PHOENIX — Carolyn Warner, who died Tuesday at age 88, was the Democratic nominee for Arizona governor in 1986.
If it weren’t for an independent candidate that year who split the vote, Bill Schulz, Warner could have been the state’s first woman governor.
Instead, Republican Ev Mecham won, and ended up getting impeached and convicted as a sitting governor.
After losing the race in ’86, Warner, who had been state schools superintendent, said she thought that Arizona just wasn’t ready for a woman to be the state’s chief executive.
The truth is more complicated. And her defeat by Mecham did lead to the first woman governor two years later, as Secretary of State Rose Mofford filled the seat after Mecham was ousted. He was impeached for improperly loaning inaugural funds to his Glendale Pontiac dealership and for trying to impede a state investigation.
Warner, born in 1930 in Oklahoma, grew up to be active in Democratic politics there.
After moving to Arizona in 1953 she and her husband, Ron Warner, ran a high-end furniture store in Phoenix before she decided to get directly involved in statewide politics by running for schools chief in 1974. She was elected as the first non-educator to that position, serving for three four-year terms, as this was before term limits.

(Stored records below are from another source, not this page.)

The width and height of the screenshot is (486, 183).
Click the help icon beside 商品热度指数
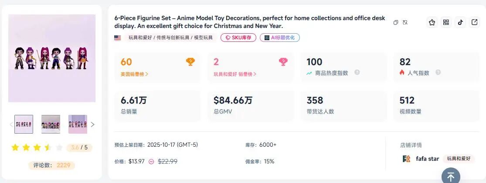tap(357, 73)
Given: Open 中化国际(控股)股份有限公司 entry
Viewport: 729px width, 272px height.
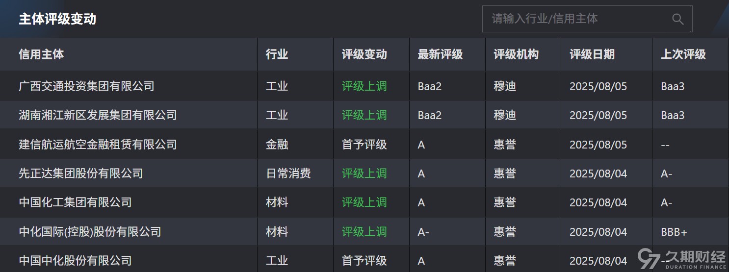Looking at the screenshot, I should click(90, 231).
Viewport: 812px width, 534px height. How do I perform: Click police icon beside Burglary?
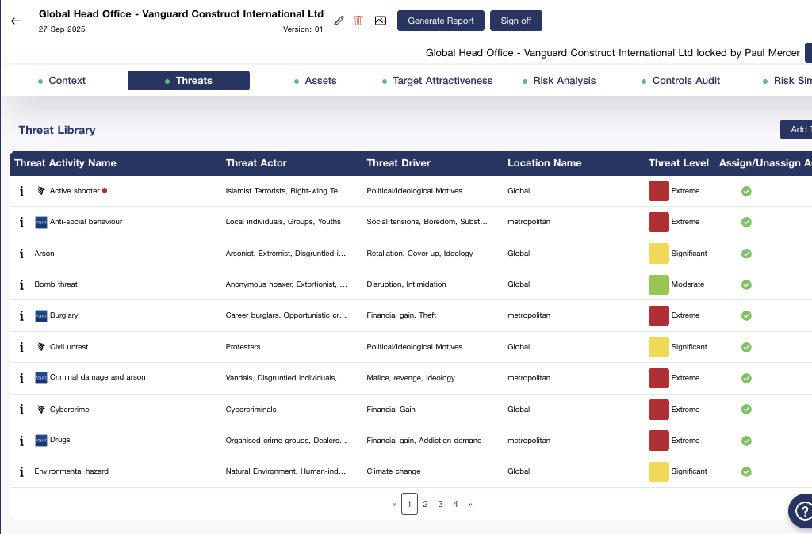[41, 315]
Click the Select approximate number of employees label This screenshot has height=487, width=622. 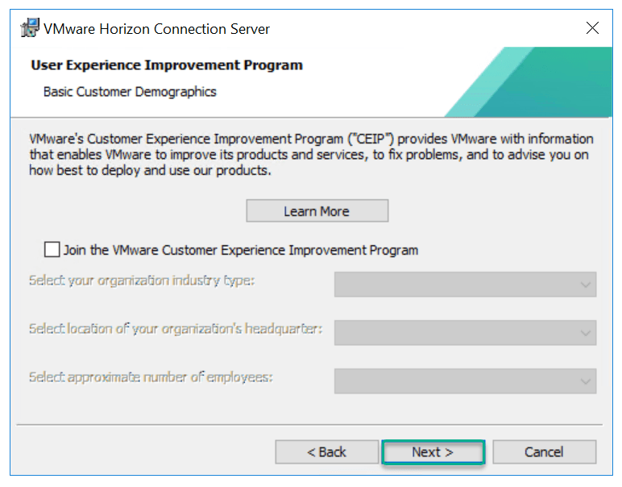coord(151,377)
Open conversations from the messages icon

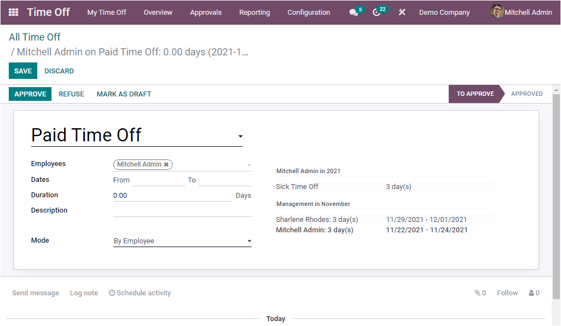pyautogui.click(x=353, y=12)
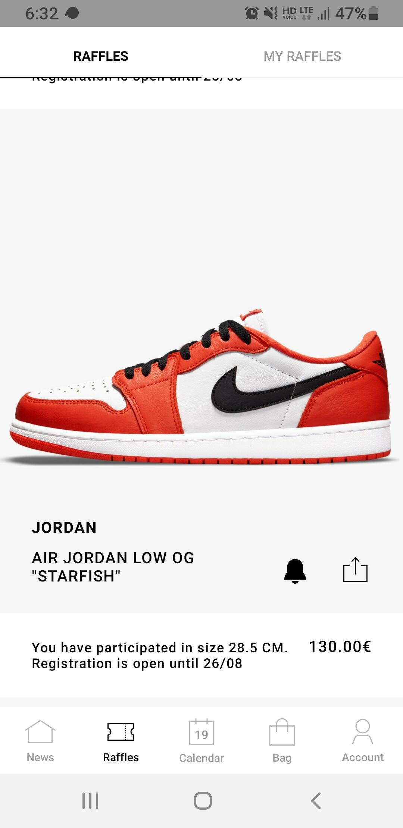Tap the Android back arrow
Viewport: 403px width, 828px height.
point(316,801)
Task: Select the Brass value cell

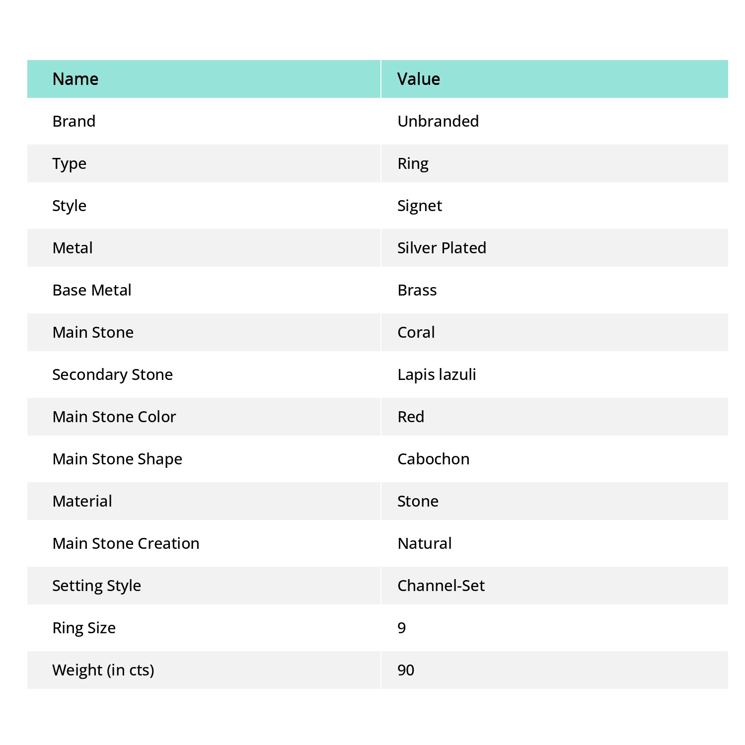Action: point(417,290)
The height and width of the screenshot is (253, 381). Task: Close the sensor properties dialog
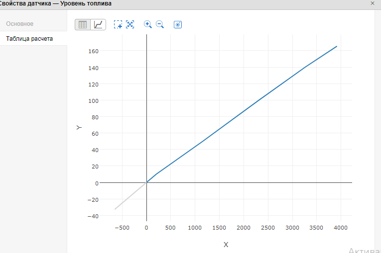coord(373,3)
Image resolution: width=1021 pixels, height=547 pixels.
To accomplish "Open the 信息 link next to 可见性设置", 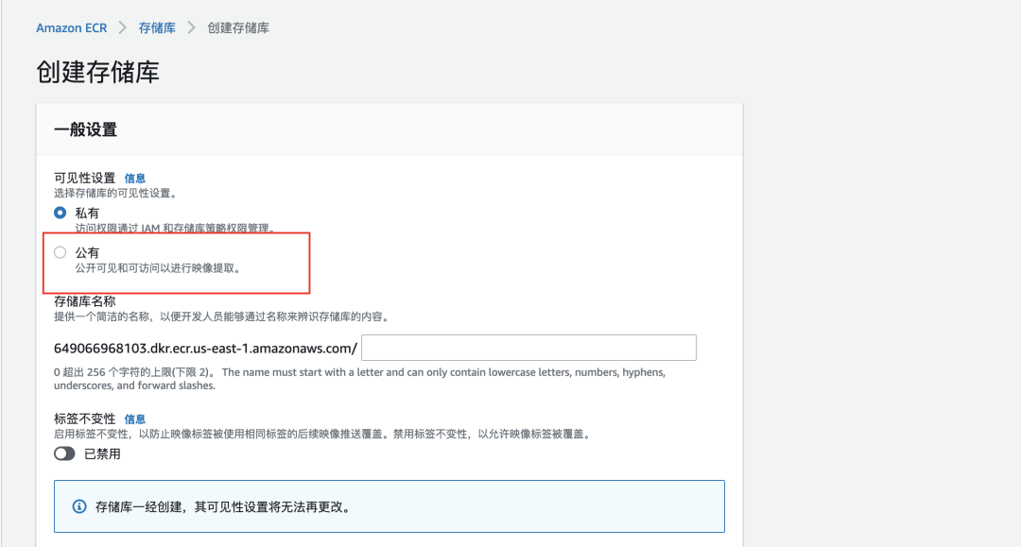I will tap(135, 178).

She made a bid in 1976 for U.S. Senate, but lost the primary to then-Pima County Attorney Dennis DeConcini, who went on to win the Senate seat.

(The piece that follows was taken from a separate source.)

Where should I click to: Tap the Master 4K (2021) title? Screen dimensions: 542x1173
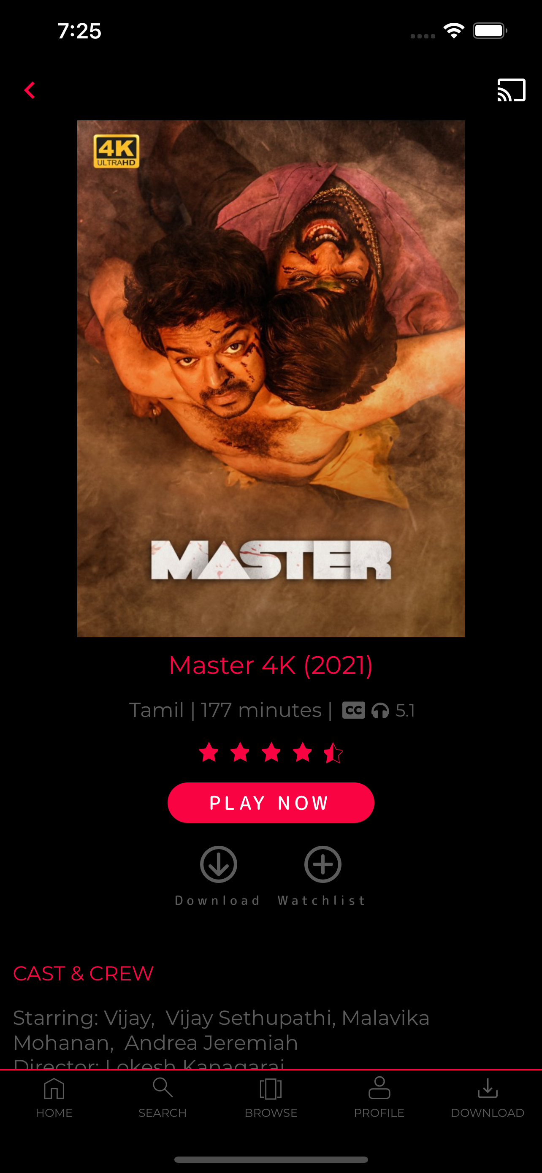click(x=271, y=665)
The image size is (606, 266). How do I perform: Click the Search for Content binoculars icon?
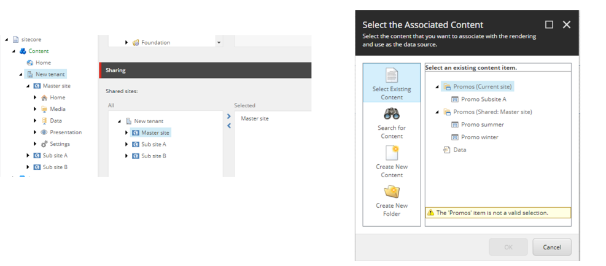[x=392, y=113]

The 1986 gubernatorial race came as incumbent Democrat Bruce Babbitt chose to focus his energies on a bid for president.
Warner became the party’s nominee, with Mecham becoming the GOP standard-bearer after defeating House Majority Leader Burton Barr in a bitter primary.

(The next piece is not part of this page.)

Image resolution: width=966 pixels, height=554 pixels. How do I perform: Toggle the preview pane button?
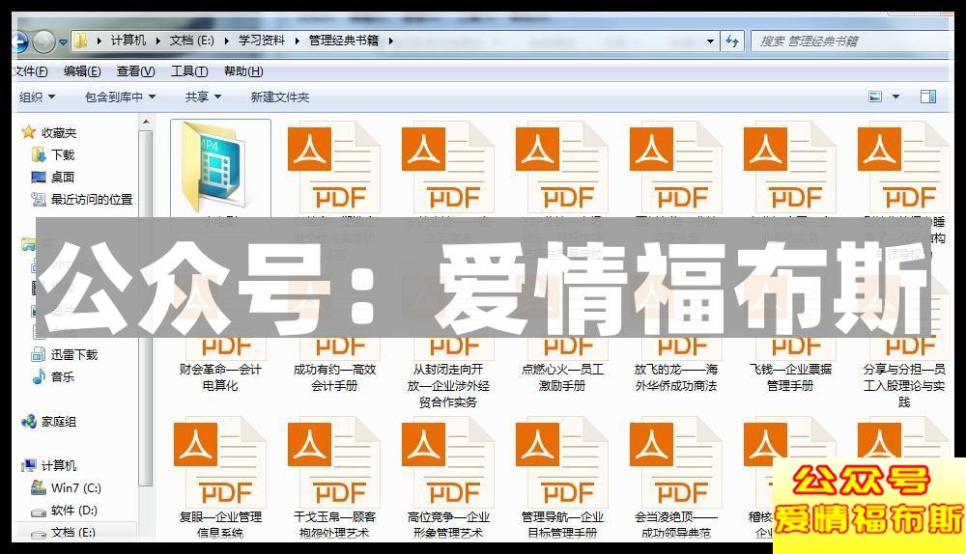(928, 97)
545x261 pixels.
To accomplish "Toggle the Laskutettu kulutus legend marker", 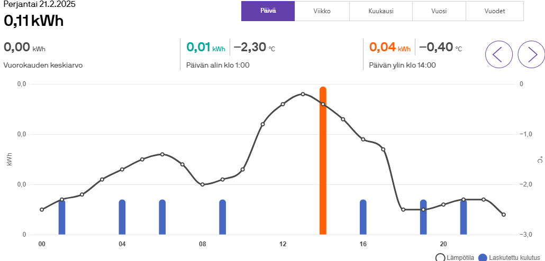I will coord(483,258).
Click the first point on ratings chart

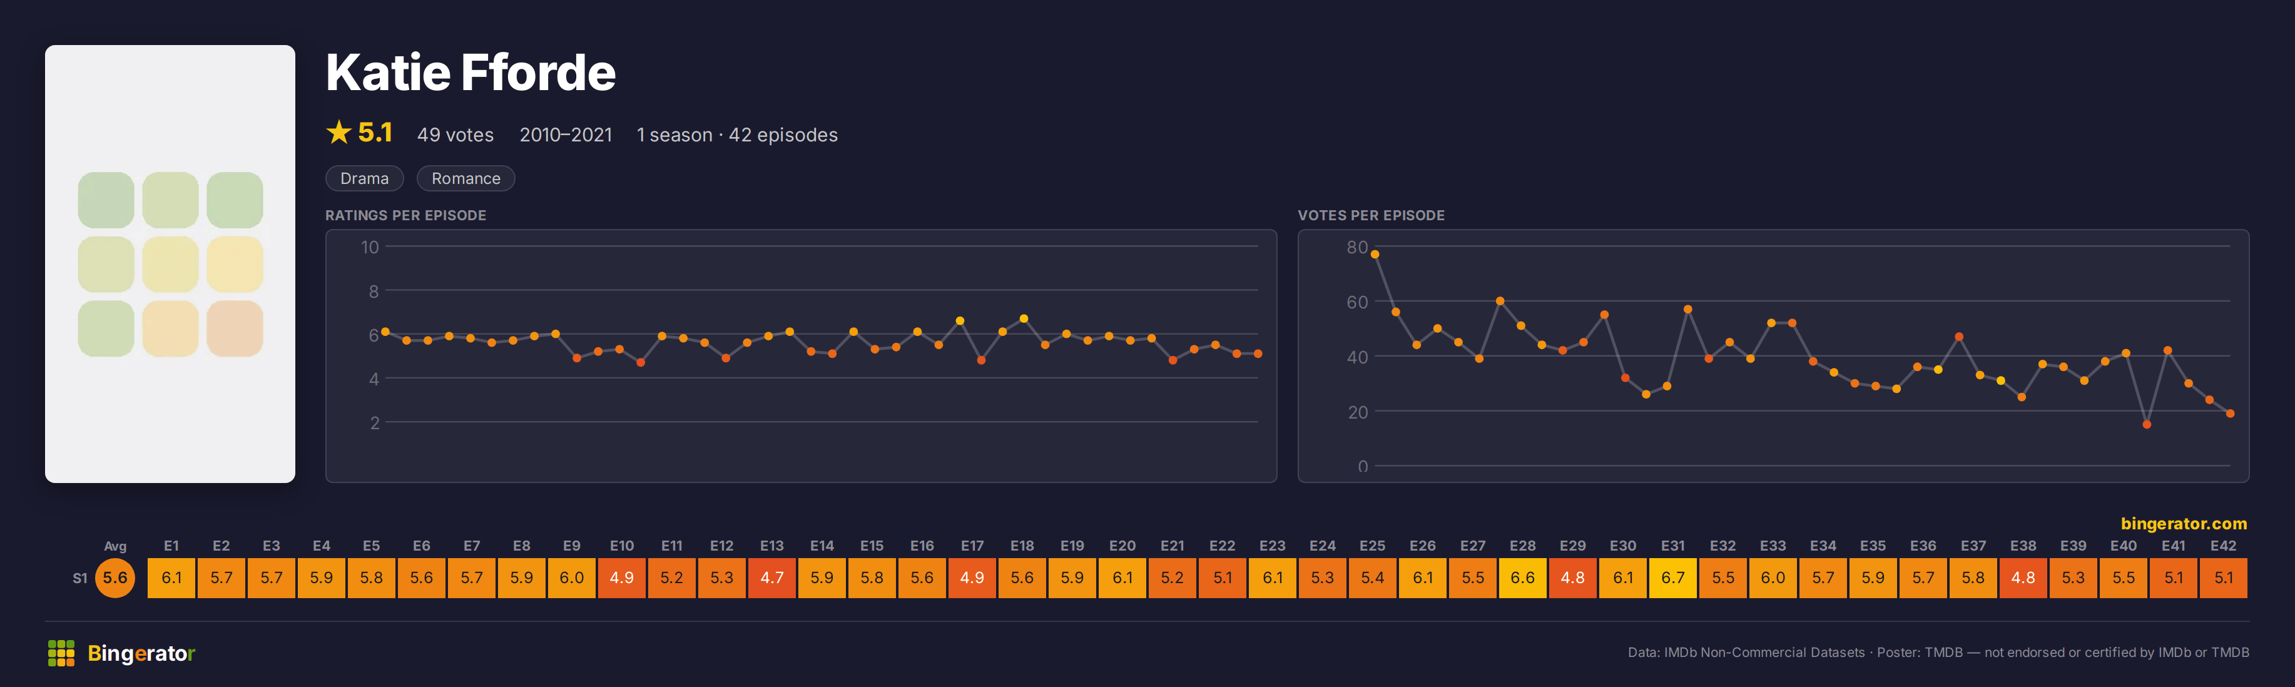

But then Democrat Schulz, who had run for U.S. Senate in 1980 against Barry Goldwater, decided he wanted a shot at the state’s top office. So he became a political independent and poured $2.2 million of his own cash into the race, a huge amount at the time.
The result was that Mecham picked up 343,913 votes against 298,986 for Warner — and Schulz tallied 224,085.
State lawmakers subsequently got voters to amend the Arizona Constitution to require a candidate receive at least 50 percent of the vote to get elected. But that was repealed after the 1990 gubernatorial race forced a runoff between Democrat Terry Goddard and Republican Fife Symington.
In the years after leaving politics directly, Warner and former state schools aide Dave Bolger formed Corporate/Education Consulting Inc., a consulting, speaking and training firm. But she remained an active supporter of Democratic candidates and was a superdelegate for Hillary Clinton in 2008 even as then-Gov. Janet Napolitano backed Barack Obama.
Four years ago Warner endorsed David Garcia in his unsuccessful race for schools superintendent against Republican Diane Douglas.
That did not stop Douglas from having some nice words about Warner on Wednesday.
“Although we were from different sides of the political aisle, there was no other former superintendent of public instruction that was nearly as gracious and kindhearted to me as Carolyn,” Douglas said in a prepared statement. Douglas also said Warner remained active on education issues, with the pair serving together as co-chairs of the Career and Technical Education Quality Skills Commission.
Warner was the author of four books, including “The Last Word: A Treasury of Women’s Quotations.”
Arizona got its first elected woman governor in 1998 in Republican Jane Hull. She actually had become governor the year before, as she was secretary of state when Symington was forced to resign the governor’s office after being indicted on fraud charges.